» The problem: Copy out the lines between the line holding "Click the text" and the line holding "tap(380, 385)", inclusive, and change every "screenshot" to "capture" without altering anything else.

» Dataset records:
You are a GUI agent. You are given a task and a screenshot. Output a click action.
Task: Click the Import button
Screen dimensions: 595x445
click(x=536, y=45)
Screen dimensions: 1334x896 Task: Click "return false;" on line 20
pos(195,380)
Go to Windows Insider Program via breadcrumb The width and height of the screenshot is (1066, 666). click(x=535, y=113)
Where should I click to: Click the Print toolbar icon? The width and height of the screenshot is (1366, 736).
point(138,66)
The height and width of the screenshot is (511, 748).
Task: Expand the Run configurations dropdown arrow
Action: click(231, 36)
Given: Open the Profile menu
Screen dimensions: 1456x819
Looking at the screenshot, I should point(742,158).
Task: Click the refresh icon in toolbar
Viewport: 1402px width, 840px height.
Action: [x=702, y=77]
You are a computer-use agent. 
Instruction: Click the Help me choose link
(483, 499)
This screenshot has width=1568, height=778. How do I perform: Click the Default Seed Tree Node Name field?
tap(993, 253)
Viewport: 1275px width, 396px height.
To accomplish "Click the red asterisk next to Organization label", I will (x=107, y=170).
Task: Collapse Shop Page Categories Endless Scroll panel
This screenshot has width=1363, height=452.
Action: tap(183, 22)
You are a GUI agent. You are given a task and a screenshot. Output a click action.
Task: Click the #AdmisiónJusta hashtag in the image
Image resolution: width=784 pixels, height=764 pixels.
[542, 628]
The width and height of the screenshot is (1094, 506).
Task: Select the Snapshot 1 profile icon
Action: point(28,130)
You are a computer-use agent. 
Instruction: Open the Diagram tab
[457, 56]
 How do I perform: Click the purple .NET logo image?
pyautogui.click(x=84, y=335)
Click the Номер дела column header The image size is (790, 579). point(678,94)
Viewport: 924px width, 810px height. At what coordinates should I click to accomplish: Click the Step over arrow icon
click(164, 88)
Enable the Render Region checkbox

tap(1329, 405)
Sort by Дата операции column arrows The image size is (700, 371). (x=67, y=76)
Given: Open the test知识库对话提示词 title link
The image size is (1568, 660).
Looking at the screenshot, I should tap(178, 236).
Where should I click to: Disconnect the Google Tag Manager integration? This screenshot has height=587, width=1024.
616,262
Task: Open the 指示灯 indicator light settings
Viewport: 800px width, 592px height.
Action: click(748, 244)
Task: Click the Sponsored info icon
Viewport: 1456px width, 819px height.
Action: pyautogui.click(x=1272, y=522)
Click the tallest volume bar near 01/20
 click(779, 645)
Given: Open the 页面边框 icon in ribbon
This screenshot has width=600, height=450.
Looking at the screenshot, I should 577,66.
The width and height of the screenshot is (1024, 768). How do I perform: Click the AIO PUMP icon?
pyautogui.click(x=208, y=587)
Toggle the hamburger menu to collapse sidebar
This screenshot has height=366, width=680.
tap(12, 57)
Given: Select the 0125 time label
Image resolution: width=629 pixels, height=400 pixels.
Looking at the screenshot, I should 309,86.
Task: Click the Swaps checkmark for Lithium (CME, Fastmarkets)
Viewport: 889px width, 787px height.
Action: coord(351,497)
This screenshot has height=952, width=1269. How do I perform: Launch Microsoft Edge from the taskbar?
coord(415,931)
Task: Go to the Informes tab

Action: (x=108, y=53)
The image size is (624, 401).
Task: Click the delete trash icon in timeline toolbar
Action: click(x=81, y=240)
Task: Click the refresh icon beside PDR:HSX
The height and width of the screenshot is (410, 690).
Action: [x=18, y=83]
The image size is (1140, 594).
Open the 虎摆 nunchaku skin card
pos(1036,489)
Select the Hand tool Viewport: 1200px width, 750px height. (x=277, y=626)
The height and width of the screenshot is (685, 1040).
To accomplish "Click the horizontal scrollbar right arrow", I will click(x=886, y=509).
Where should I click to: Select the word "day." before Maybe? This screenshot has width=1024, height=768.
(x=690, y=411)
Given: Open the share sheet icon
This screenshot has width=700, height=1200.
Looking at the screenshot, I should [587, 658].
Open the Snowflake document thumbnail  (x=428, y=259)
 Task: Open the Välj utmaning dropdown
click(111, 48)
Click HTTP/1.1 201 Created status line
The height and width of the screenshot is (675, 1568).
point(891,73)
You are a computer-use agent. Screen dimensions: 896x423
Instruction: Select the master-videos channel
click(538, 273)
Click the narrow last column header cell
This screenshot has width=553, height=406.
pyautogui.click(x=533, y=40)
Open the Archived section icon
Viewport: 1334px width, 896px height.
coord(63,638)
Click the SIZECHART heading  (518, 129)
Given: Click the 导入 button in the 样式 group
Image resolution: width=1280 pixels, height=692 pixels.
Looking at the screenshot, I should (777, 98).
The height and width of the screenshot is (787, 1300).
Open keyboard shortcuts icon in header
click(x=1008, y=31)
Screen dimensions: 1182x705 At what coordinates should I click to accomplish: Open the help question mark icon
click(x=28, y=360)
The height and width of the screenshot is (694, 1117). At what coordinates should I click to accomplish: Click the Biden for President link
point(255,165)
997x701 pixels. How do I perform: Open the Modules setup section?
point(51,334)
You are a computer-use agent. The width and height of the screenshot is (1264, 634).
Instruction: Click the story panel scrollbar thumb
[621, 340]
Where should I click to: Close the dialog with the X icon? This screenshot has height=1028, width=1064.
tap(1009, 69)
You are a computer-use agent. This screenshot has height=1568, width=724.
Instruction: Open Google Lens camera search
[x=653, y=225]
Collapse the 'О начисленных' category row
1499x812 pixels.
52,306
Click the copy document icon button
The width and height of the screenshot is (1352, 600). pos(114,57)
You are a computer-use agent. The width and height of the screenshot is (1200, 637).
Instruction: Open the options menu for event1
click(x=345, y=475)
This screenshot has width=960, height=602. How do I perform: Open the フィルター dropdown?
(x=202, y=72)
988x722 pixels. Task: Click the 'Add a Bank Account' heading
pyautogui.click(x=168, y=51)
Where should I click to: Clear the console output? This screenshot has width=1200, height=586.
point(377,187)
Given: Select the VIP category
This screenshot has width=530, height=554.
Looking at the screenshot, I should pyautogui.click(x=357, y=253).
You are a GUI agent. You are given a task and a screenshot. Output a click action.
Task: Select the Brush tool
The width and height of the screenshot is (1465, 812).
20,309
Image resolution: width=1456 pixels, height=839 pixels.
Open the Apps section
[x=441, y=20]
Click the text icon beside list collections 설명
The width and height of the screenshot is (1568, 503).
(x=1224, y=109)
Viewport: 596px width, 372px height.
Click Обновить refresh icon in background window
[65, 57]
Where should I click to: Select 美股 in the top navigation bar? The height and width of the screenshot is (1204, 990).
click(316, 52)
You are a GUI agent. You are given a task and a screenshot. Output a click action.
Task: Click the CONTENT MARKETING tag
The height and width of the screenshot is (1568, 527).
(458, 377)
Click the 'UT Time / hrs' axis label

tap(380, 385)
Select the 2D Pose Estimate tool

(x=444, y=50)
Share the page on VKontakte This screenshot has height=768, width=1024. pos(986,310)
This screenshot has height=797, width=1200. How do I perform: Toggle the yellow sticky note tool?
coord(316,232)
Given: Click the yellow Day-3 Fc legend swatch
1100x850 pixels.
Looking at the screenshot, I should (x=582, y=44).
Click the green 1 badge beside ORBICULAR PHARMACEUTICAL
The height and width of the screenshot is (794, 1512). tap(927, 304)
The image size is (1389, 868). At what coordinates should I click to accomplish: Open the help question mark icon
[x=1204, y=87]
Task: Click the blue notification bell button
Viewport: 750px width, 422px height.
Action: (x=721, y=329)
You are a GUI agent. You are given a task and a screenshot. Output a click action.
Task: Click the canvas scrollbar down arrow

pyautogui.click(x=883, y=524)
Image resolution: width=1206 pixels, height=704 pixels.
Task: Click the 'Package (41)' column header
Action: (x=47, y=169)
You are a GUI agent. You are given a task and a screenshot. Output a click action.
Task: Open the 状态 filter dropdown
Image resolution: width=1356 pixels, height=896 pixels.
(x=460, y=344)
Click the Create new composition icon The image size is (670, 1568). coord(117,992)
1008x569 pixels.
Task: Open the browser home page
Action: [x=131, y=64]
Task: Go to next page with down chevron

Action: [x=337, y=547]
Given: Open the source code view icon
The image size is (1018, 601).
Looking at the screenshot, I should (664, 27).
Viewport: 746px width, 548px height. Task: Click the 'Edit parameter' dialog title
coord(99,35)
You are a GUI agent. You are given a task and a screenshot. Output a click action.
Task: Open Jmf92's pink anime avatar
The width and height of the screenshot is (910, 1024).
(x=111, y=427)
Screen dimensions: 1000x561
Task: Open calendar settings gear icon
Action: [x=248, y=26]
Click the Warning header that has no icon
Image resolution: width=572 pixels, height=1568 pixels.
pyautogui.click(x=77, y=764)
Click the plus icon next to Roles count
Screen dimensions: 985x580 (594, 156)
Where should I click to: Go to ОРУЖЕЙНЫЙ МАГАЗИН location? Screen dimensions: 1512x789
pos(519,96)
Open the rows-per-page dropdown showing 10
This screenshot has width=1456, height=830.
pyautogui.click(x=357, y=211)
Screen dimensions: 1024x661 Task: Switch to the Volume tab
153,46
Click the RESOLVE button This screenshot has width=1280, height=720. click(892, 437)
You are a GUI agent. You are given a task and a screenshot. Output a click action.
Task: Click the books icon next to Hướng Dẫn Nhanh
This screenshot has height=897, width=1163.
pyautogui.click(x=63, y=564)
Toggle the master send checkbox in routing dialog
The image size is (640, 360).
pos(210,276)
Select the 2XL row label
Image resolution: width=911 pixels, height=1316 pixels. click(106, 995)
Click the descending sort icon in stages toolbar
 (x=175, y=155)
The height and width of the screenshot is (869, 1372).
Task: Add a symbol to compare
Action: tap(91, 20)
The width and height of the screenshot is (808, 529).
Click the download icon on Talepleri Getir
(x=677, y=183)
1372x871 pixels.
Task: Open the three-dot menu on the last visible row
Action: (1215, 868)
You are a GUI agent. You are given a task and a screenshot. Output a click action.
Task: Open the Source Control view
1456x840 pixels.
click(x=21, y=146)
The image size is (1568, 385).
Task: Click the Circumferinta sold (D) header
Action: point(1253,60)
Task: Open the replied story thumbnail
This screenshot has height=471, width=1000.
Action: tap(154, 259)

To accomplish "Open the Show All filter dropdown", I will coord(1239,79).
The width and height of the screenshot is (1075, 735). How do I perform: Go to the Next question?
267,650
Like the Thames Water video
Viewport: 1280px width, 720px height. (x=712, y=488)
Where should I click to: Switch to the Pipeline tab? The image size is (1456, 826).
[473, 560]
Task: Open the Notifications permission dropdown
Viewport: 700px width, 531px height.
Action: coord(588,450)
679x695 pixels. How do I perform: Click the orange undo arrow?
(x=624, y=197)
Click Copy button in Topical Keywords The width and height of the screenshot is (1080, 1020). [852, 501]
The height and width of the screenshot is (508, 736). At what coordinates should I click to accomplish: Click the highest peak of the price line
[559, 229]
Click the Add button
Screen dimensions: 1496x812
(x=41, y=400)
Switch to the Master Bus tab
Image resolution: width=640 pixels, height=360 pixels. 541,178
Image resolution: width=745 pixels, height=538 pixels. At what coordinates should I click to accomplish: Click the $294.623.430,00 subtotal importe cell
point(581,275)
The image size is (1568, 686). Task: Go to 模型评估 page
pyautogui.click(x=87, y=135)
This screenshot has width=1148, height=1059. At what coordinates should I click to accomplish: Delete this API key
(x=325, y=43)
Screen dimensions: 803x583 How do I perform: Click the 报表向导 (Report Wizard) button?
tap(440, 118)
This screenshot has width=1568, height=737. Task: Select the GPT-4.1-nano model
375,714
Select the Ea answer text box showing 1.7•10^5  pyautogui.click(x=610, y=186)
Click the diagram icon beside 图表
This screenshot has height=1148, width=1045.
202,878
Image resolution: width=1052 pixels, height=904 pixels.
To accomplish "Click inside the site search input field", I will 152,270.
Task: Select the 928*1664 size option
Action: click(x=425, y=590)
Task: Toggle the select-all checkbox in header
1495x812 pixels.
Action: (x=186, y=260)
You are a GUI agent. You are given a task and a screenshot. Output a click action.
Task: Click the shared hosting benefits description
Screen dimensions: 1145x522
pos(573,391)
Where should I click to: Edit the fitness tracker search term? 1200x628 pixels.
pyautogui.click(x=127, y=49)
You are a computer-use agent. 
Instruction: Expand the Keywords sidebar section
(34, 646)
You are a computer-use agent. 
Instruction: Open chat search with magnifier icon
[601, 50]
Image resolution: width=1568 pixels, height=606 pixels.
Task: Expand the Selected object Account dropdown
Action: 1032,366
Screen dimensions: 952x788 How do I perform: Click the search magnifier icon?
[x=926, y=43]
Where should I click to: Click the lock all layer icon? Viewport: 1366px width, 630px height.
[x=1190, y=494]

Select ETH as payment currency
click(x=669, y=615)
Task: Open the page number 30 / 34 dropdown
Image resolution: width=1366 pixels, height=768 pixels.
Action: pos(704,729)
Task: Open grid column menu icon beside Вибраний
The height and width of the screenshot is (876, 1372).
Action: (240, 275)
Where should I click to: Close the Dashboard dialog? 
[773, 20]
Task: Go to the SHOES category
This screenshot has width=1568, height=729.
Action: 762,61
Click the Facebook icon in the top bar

» Answer to this task:
Click the text icon beside list collections 설명
The width and height of the capture is (1568, 503).
(x=1224, y=109)
Viewport: 596px width, 372px height.
Click Обновить refresh icon in background window
[65, 57]
Where should I click to: Select 美股 in the top navigation bar? The height and width of the capture is (1204, 990).
click(316, 52)
You are a GUI agent. You are given a task and a capture. Output a click action.
Task: Click the CONTENT MARKETING tag
The height and width of the capture is (1568, 527).
(458, 377)
Click the 'UT Time / hrs' axis label

tap(380, 385)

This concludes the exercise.